For example, some people latch onto an extremely rigorous or bizarre diet with a completely spurious rationale, and yet end up stabilizing a prior eating problem or obesity problem. Often what makes the diet “work” is not the theory, but the frame: the diet becomes a totalizing structure, a rule-set, a ritual, a commitment device. Strong belief in the diet’s narrative can increase adherence—sometimes dramatically—especially when the belief is reinforced by “spiritual” practices, authoritative texts, a charismatic leader, and enthusiastic support from fellow adherents. The resulting improvement may have little to do with the supposed mechanism (“toxins,” “energy,” “inflammation caused by impurity,” or whatever the myth is) and much to do with ordinary behavioral ingredients: attention to quantities and timing, reduced ultra-processed foods, fewer calories, more routine, more social accountability, and sometimes more exercise. In other words, the distinguishing features of the theory may be fictional, while the behavior change is real.

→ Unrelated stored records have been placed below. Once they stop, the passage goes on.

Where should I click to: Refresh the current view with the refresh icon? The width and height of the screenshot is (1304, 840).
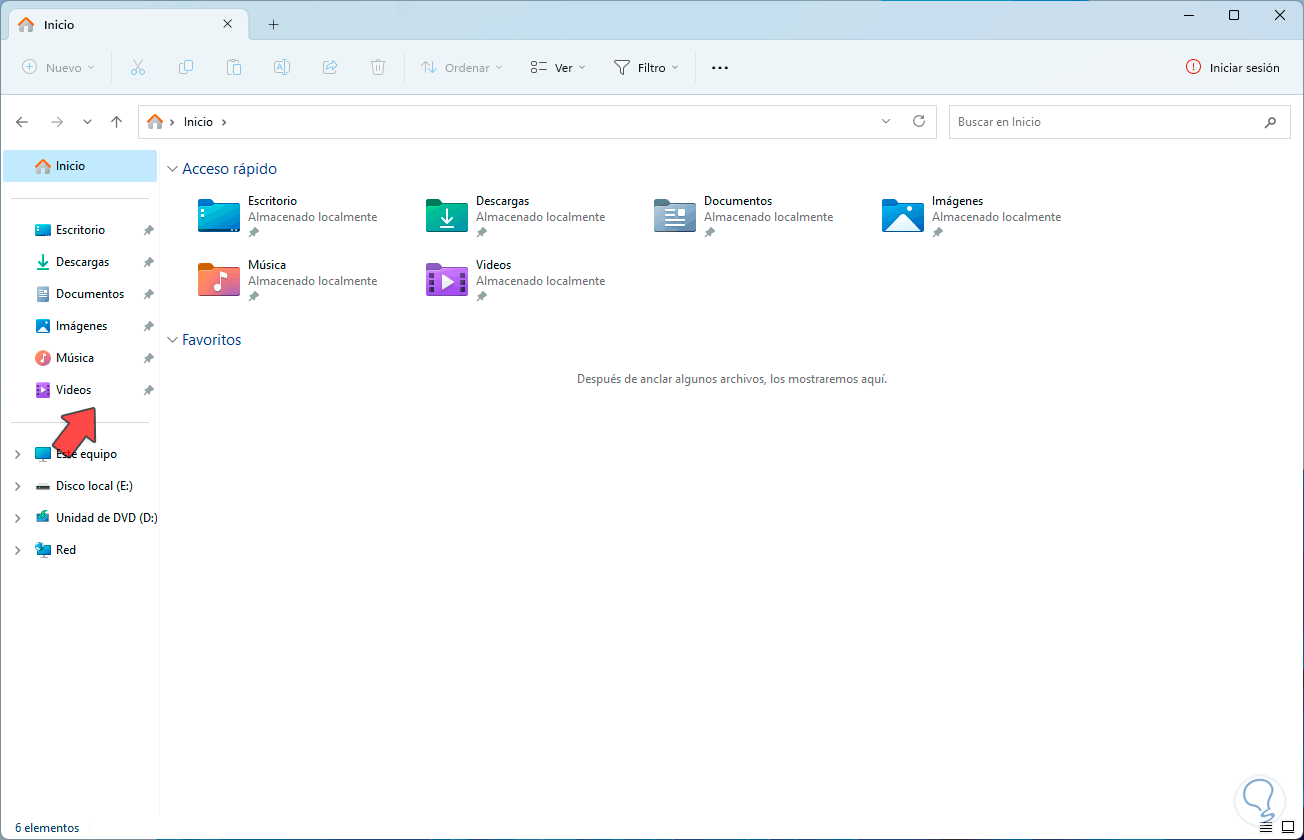[x=919, y=121]
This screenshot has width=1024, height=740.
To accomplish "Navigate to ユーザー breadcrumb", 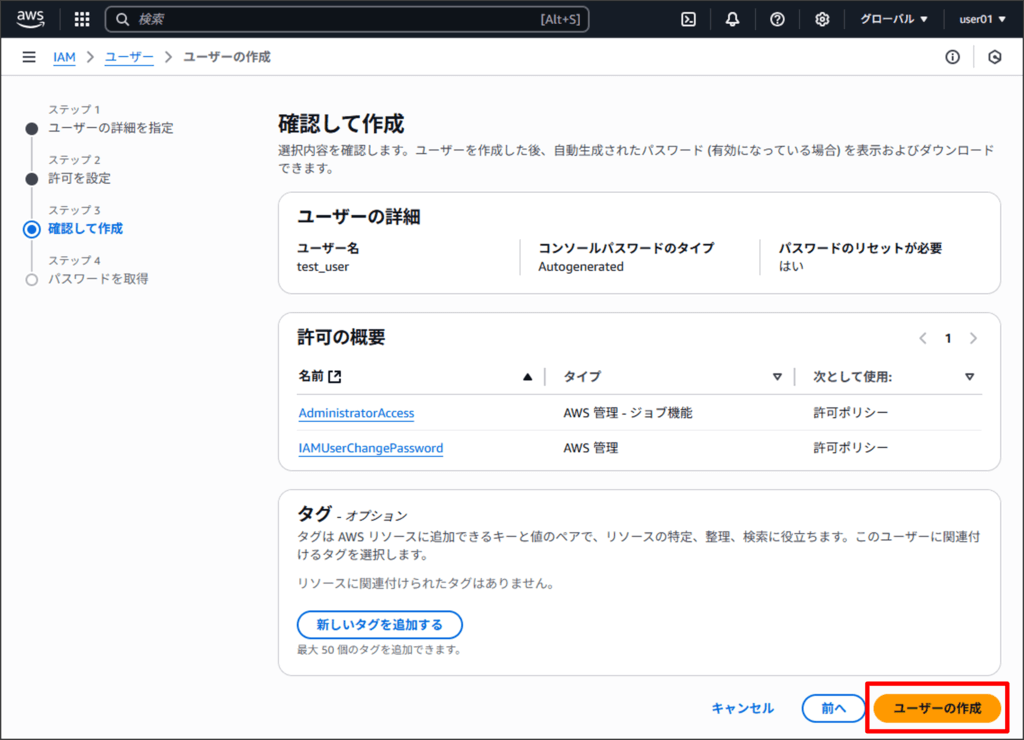I will pos(129,57).
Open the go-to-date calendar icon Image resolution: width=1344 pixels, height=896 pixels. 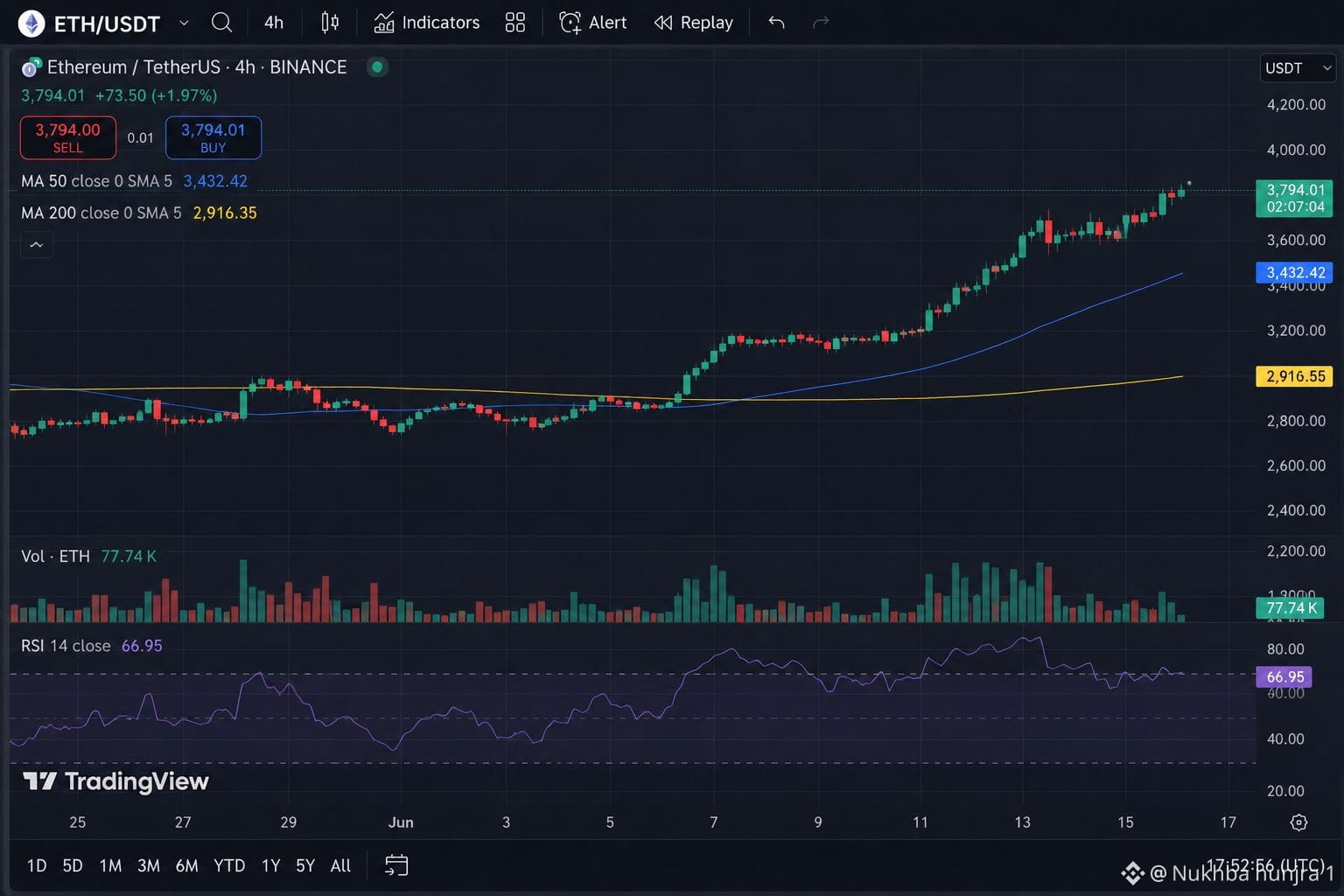pyautogui.click(x=396, y=865)
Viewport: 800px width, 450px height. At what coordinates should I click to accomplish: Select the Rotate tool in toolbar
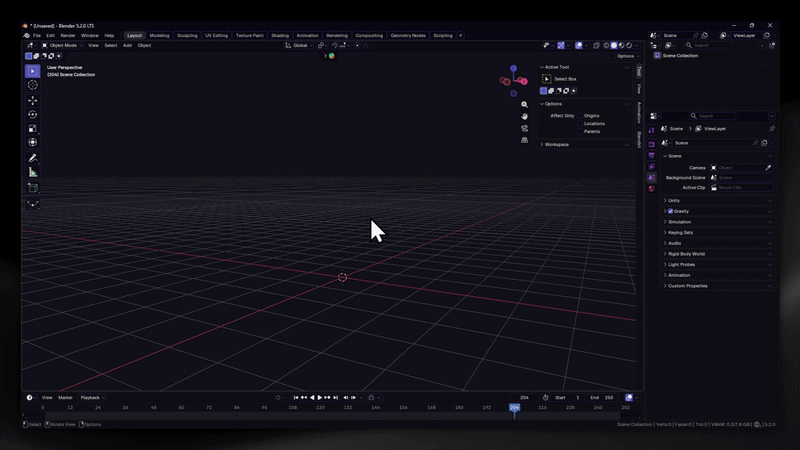(33, 114)
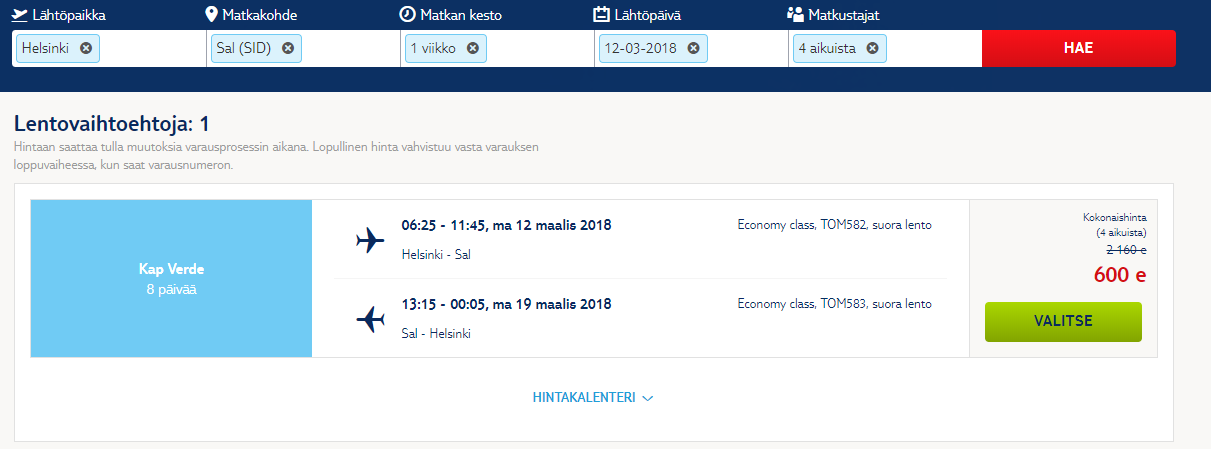
Task: Expand the HINTAKALENTERI price calendar
Action: [585, 398]
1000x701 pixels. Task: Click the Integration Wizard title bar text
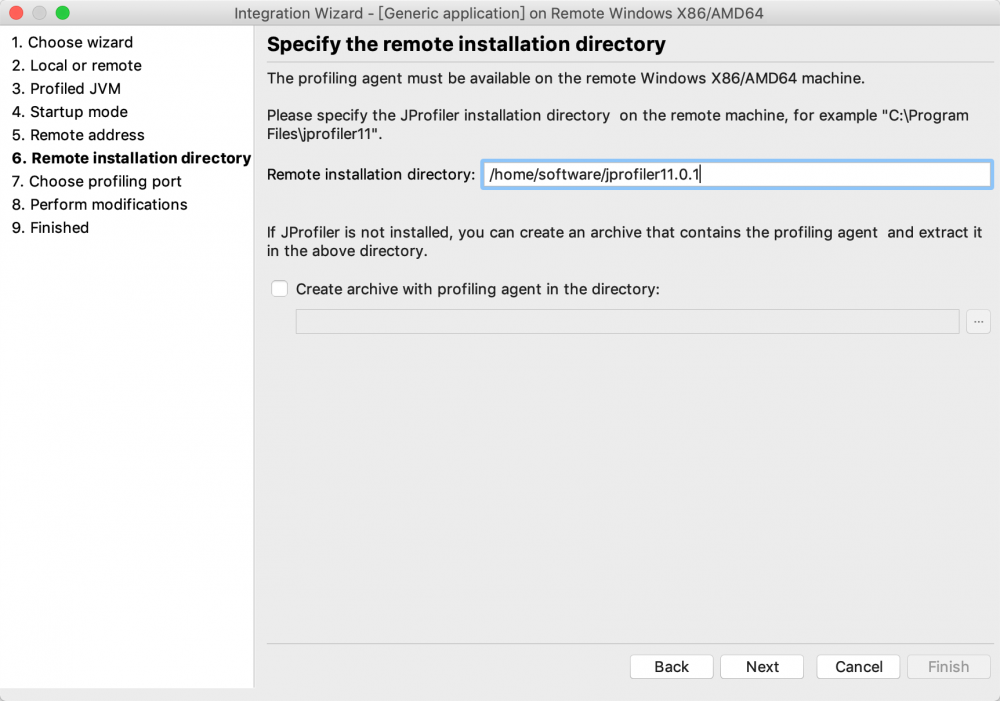[499, 13]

It is tempting to treat these forays into false belief as harmless whenever they produce visible gains. But there is a dark side. Some dietary regimens are medically dangerous; some aggravate eating disorders; and many cultivate a loyalty to the framework that discourages critical thinking. When a person’s identity becomes fused with a belief system, they may reject better treatments when those treatments are indicated—especially if a setback is interpreted as evidence of insufficient “faith,” insufficient purity, or insufficient devotion. In addition, these frameworks often come packaged with community. People who join one cluster of unusual health beliefs can be pulled, by social gravity, into neighboring clusters: new spiritual doctrines, political identities, conspiratorial worldviews, and the subtle expectation of financial contribution—paid coaching, proprietary supplements, retreats, memberships. The incentives are often misaligned.
And there is another distortion worth naming: we mostly hear from the success stories. The people for whom the diet failed, harmed them, or simply became an expensive obsession rarely become public evangelists. The community’s narrative therefore becomes skewed toward “miracles,” while the quiet attrition and collateral damage remains invisible.
Finally, just as in religions, the next step is often proselytizing. People who believe they have found salvation—whether dietary, medical, or spiritual—tend to recruit. They may pressure friends and family to “convert,” and disparage outsiders as ignorant or closed-minded. In the context of fad diets and alternative medicine, that can do real harm to public health.
So the point is not that false belief never “helps.” The point is that when it helps, it often does so through common human mechanisms—structure, community, meaning, identity, accountability—while smuggling in risks that are easy to deny and hard to reverse once the belief becomes an emblem of belonging.